第105話 (93)迷子犬と雨のビート-1
ワンワン!
「よしよし。エディー、今日は一段と元気ね。」
ワン!!!
ダッ!
「あっ!エディー!待って!エディー!」
ワンワンワン!
シュタタタ…
〜〜〜
「だから!エディーを探してください!」
「待ってください!ちょっと、話を整理させて欲しいです。」
飼っている犬が逃げてしまって困っているという女性がいる、という連絡が警備員の方からビッグボスの元へと来た。その話だけ聞くと、そんなのパークの運営に問い合わせされてもしらないよ、という話なのだが、話をよく聞くとちゃんとパークに関係のある話のようだった。

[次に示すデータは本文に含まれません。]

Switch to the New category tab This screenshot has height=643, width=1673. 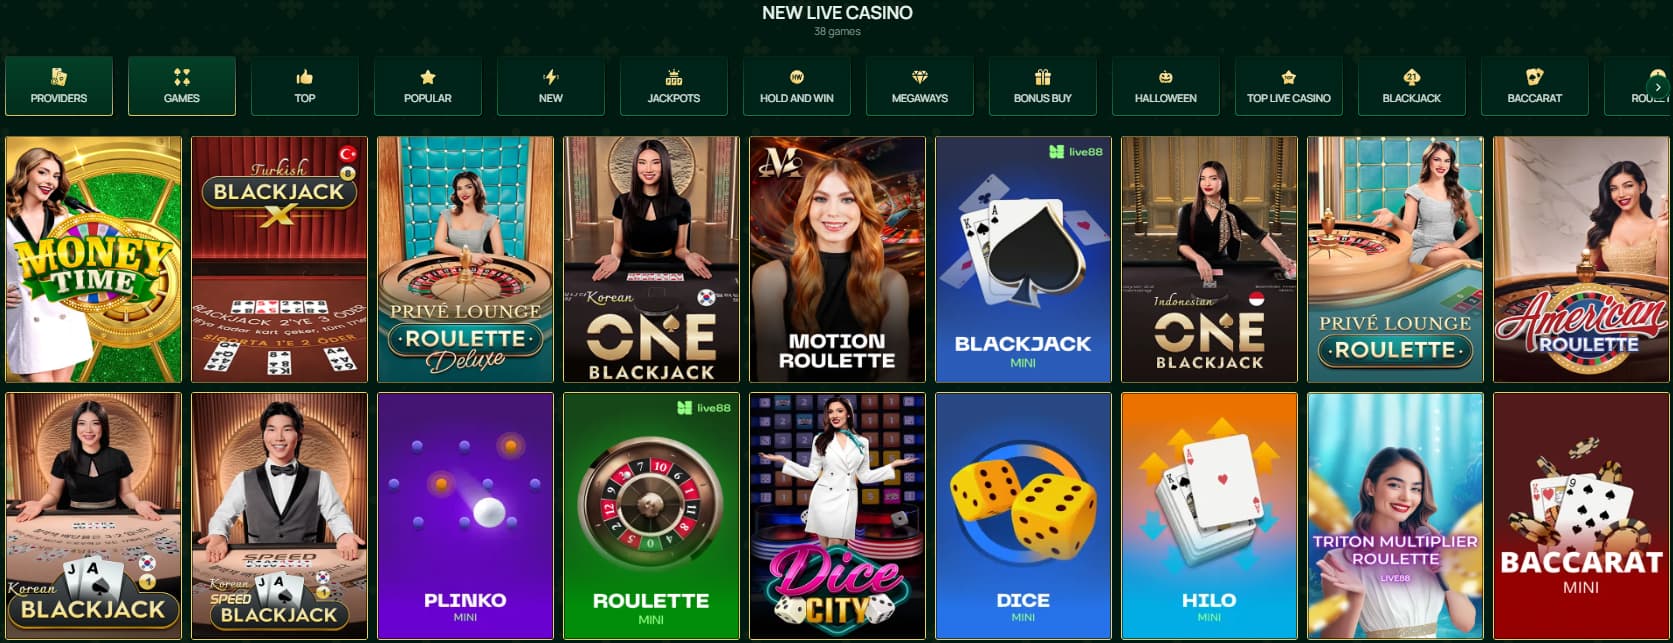tap(551, 86)
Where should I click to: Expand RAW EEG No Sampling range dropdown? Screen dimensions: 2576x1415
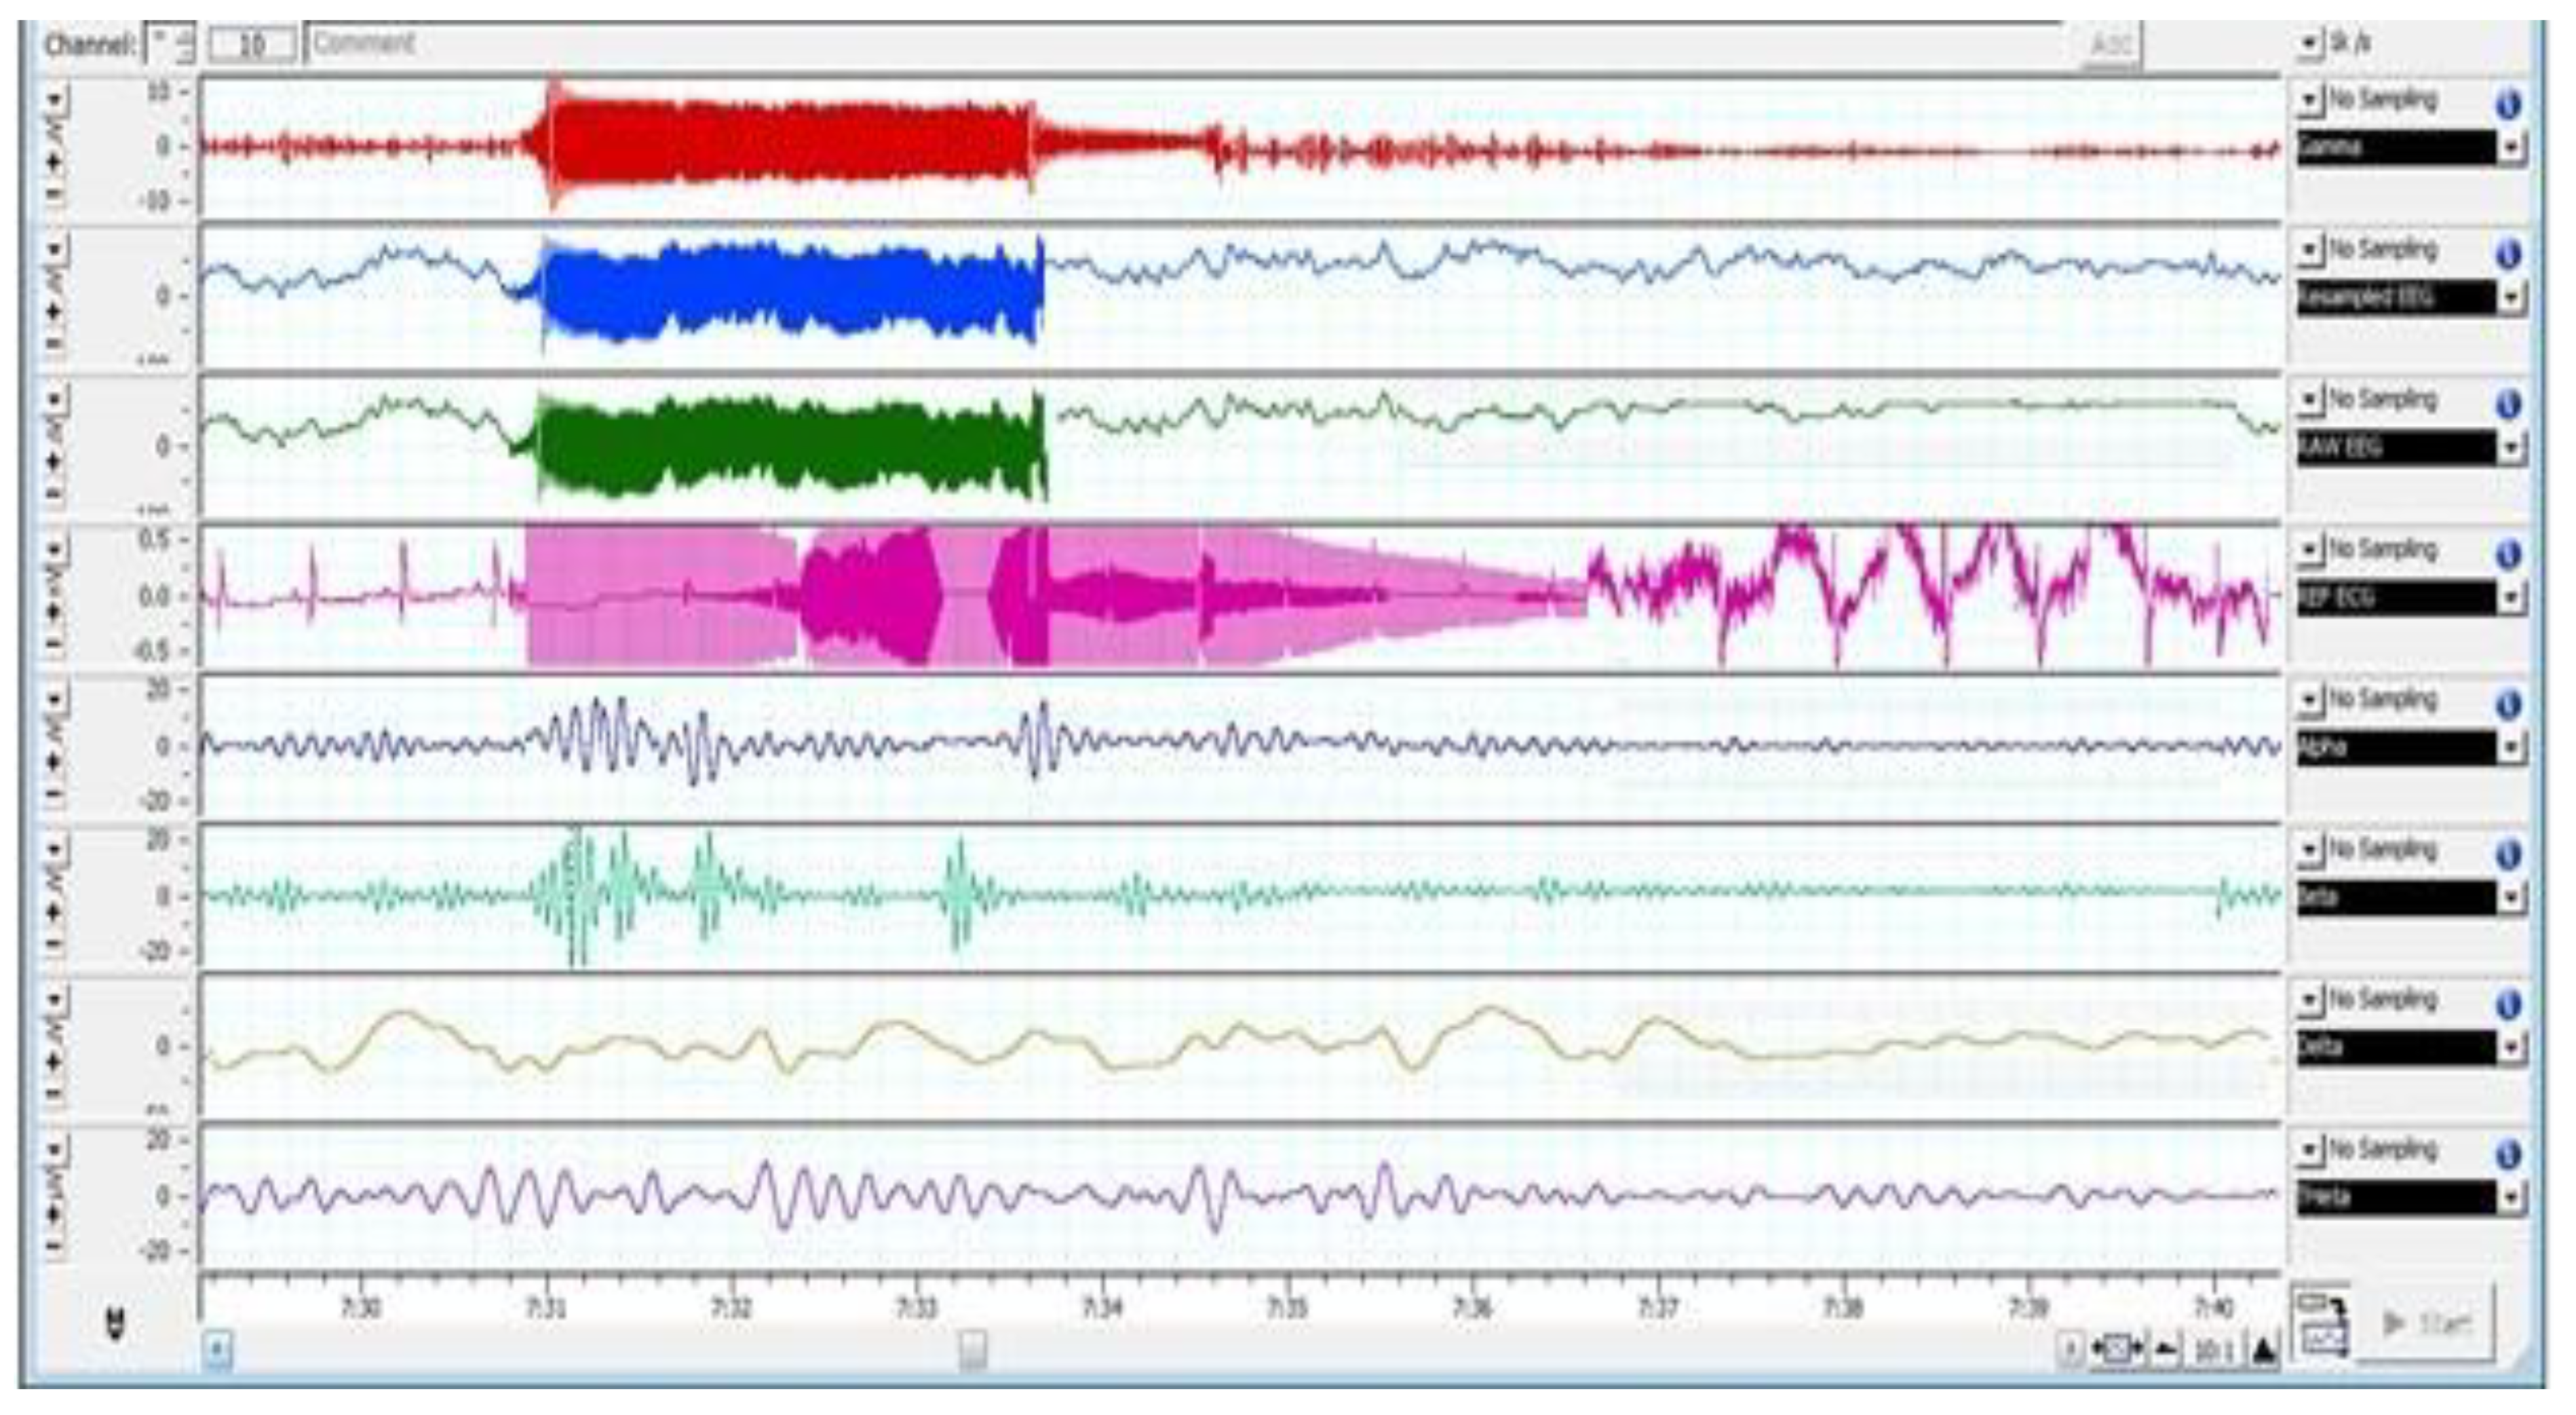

「つまり話をまとめると、あなたはパークの近所に住んでいて、いつも通り飼っているエディーという犬の散歩をしていたところ、エディーが逃げ出してしまったと。そして、エディーが向かっていった先がパークの方角だったという事ですね?」
「はい。そうです。パークの方角というか、パークの外周の茂みに入っていったので、昨日の時点では間違いなくパークの中に入っちゃったんだと思います。」
またか、と私は思っていた。少し前に野良猫がパークに侵入していた事件に続いて、今度は飼い犬である。こうも動物が立て続けに侵入してくるのはどうなんだ。何か対策を立てなければいけない。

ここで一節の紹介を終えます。